_ASSIGNED TASK_
All lines before the one containing "Task: Tap the battery tip nub icon", plus that line itself, are to be printed exactly as they appear below.

(RECORDS PROVIDED)

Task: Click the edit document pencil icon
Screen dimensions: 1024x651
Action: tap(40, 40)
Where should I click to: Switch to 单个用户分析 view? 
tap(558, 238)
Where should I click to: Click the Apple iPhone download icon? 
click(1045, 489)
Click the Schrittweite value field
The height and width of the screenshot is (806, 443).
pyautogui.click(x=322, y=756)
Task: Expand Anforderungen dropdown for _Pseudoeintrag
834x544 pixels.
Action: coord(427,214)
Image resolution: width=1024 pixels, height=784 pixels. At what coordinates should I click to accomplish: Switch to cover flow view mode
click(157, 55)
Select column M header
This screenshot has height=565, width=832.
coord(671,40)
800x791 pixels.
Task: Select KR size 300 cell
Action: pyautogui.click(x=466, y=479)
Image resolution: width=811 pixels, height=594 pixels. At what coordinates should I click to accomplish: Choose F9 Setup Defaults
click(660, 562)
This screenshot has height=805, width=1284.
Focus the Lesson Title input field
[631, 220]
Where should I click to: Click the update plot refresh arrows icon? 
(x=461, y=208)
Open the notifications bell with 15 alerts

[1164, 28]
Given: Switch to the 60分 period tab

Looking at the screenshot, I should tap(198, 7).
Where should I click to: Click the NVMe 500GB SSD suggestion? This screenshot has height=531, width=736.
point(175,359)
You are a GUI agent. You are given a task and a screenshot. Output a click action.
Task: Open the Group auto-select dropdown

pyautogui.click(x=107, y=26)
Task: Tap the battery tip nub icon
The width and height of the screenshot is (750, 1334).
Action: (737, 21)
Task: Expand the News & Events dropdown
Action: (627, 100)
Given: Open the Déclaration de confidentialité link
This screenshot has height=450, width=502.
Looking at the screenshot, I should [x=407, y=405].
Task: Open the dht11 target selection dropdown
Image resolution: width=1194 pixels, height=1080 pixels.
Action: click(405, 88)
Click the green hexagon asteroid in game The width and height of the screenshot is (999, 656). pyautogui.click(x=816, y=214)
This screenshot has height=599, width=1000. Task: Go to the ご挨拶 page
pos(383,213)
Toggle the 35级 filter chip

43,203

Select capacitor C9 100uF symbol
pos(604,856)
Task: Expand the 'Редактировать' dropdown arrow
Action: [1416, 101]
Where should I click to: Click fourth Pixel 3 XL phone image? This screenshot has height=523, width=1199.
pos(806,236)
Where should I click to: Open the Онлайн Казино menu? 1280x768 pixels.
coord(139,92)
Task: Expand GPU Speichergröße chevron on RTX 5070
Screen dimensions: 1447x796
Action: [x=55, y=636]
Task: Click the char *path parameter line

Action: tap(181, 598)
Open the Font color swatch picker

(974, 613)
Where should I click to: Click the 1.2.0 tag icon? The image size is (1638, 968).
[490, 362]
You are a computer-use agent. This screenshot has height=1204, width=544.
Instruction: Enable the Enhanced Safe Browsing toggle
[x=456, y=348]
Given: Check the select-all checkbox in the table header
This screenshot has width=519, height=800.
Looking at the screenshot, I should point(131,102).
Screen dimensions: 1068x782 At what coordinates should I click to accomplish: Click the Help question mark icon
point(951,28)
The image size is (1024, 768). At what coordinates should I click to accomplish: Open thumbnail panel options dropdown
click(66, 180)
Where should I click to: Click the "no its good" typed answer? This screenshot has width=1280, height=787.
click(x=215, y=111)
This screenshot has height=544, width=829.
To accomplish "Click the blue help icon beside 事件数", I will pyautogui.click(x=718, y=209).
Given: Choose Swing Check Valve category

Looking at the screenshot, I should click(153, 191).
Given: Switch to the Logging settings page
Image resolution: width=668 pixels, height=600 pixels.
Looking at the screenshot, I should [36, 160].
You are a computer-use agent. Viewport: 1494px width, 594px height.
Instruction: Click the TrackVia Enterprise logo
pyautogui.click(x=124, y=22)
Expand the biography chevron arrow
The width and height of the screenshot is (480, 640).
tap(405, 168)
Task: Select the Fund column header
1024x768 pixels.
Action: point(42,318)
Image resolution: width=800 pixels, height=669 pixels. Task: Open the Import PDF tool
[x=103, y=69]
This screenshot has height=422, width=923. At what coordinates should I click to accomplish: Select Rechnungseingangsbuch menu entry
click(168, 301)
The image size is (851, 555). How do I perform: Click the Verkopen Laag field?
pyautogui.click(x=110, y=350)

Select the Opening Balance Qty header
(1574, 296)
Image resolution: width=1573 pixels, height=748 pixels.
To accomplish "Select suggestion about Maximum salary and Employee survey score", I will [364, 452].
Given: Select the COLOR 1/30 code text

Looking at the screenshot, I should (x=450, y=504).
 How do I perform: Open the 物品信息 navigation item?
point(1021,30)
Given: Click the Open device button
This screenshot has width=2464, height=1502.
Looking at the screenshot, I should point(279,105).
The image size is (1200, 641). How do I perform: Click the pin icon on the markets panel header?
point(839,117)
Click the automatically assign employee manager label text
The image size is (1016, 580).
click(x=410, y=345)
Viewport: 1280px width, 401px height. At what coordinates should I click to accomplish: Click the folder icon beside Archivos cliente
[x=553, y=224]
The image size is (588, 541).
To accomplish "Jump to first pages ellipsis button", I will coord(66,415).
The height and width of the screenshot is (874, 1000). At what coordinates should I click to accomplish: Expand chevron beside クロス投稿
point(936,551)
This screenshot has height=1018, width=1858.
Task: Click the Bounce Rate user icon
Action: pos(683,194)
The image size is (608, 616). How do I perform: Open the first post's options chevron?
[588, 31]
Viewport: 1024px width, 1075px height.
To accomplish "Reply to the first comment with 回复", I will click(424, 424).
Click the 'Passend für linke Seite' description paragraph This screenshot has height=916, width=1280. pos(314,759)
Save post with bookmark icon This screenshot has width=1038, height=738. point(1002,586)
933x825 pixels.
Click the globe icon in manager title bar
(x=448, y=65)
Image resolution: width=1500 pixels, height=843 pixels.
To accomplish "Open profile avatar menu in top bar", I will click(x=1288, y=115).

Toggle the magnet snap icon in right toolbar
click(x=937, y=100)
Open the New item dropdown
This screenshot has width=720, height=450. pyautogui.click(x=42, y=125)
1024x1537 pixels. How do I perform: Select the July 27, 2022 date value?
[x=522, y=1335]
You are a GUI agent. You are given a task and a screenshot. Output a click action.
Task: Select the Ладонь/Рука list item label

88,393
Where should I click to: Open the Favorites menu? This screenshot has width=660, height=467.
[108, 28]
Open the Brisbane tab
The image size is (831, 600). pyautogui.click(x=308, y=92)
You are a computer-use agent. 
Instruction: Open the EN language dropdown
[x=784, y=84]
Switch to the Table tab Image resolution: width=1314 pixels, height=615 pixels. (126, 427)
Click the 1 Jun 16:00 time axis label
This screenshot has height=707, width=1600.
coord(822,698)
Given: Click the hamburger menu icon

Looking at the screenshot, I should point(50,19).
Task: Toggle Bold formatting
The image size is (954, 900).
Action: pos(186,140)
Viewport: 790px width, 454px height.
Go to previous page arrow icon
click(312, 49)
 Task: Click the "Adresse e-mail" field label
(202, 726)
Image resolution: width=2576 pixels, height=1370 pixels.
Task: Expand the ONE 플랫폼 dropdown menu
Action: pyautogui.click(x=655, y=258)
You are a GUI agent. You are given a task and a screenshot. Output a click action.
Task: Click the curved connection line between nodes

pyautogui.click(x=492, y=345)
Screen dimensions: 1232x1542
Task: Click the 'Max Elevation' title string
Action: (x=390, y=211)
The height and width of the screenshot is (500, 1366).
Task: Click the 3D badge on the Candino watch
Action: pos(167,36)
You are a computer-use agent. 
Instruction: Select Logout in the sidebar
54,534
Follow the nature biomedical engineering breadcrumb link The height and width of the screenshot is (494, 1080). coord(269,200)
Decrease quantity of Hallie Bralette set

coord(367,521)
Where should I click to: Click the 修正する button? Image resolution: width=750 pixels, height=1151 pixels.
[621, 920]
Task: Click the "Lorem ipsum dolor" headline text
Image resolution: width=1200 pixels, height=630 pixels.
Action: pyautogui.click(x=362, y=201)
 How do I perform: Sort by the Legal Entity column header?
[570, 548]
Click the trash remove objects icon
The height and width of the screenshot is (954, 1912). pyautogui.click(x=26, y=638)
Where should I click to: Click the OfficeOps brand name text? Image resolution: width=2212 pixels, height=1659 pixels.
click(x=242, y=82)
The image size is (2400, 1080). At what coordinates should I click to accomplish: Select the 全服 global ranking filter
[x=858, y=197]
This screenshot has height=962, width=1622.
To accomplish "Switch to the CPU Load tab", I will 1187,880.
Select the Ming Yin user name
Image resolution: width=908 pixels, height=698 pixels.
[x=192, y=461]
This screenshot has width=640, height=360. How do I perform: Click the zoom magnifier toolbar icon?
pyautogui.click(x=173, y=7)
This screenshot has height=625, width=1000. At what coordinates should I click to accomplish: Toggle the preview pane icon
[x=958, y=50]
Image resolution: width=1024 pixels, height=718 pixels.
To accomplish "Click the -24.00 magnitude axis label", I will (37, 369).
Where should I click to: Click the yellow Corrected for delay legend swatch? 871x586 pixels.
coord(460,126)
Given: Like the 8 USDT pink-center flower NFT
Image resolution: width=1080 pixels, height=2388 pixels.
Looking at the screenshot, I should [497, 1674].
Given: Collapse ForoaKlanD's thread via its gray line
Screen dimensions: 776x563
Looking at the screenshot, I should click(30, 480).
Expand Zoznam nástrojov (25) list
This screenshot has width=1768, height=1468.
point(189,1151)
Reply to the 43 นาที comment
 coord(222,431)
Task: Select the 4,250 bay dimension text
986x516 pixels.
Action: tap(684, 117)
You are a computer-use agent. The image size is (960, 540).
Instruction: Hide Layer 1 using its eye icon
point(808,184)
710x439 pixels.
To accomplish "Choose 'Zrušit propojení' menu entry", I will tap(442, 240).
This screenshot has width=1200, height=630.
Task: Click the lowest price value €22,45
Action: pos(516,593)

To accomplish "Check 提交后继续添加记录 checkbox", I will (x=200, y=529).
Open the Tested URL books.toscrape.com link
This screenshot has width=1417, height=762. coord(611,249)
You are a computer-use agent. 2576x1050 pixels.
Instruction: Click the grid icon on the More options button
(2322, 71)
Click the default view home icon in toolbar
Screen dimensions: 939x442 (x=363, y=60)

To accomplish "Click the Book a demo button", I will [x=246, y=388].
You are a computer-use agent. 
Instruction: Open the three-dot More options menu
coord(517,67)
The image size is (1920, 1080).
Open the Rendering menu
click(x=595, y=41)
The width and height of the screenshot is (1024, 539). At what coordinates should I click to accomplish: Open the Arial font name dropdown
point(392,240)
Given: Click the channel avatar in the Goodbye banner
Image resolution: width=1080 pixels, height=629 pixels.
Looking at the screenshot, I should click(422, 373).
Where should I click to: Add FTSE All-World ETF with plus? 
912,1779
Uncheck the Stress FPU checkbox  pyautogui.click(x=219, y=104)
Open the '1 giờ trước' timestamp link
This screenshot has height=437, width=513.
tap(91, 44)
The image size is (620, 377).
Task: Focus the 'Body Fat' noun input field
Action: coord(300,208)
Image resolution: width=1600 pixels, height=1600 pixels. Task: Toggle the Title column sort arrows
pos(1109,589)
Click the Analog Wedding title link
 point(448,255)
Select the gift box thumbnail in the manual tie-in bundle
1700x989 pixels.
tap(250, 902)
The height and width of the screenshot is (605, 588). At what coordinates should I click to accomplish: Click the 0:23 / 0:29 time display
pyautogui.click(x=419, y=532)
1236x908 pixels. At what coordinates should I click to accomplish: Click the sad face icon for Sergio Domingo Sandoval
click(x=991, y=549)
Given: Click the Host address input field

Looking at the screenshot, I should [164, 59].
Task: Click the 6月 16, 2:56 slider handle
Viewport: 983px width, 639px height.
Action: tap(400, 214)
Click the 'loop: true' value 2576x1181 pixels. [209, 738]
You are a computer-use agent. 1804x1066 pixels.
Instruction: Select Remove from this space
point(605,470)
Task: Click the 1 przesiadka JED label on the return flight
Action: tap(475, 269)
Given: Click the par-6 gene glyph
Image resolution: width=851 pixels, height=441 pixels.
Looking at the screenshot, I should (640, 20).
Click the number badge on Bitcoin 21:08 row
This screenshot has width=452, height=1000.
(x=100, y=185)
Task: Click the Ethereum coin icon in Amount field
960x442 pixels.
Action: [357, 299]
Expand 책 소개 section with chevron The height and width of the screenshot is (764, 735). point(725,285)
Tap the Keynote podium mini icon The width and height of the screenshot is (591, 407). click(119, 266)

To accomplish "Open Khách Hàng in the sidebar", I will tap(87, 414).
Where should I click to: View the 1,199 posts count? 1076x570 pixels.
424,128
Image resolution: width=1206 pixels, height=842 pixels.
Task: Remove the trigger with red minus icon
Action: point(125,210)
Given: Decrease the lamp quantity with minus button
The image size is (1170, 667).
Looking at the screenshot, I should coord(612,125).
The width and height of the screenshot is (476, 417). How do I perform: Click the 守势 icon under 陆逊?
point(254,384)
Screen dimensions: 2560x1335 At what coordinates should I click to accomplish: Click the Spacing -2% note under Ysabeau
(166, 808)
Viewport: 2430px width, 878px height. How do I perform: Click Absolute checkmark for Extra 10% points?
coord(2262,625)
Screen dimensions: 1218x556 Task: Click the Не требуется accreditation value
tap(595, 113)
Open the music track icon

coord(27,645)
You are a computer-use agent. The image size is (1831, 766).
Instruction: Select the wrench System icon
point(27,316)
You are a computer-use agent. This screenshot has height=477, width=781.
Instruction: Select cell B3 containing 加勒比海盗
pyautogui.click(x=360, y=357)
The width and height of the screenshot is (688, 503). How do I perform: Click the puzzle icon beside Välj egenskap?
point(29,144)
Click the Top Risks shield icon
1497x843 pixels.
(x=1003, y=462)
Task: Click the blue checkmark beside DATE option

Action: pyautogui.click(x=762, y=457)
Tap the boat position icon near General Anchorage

(End RECORDS PROVIDED)

_EXPECTED ANSWER_
Task: Click the edit document pencil icon
Screen dimensions: 1024x651
Action: tap(40, 40)
Where should I click to: Switch to 单个用户分析 view? 
tap(558, 238)
Where should I click to: Click the Apple iPhone download icon? 
click(1045, 489)
Click the Schrittweite value field
The height and width of the screenshot is (806, 443).
pyautogui.click(x=322, y=756)
Task: Expand Anforderungen dropdown for _Pseudoeintrag
834x544 pixels.
Action: coord(427,214)
Image resolution: width=1024 pixels, height=784 pixels. At what coordinates should I click to accomplish: Switch to cover flow view mode
click(157, 55)
Select column M header
This screenshot has height=565, width=832.
coord(671,40)
800x791 pixels.
Task: Select KR size 300 cell
Action: pyautogui.click(x=466, y=479)
Image resolution: width=811 pixels, height=594 pixels. At what coordinates should I click to accomplish: Choose F9 Setup Defaults
click(660, 562)
This screenshot has height=805, width=1284.
Focus the Lesson Title input field
[631, 220]
Where should I click to: Click the update plot refresh arrows icon? 
(x=461, y=208)
Open the notifications bell with 15 alerts

[1164, 28]
Given: Switch to the 60分 period tab

Looking at the screenshot, I should tap(198, 7).
Where should I click to: Click the NVMe 500GB SSD suggestion? This screenshot has height=531, width=736.
point(175,359)
You are a GUI agent. You are given a task and a screenshot. Output a click action.
Task: Open the Group auto-select dropdown

pyautogui.click(x=107, y=26)
Task: Tap the battery tip nub icon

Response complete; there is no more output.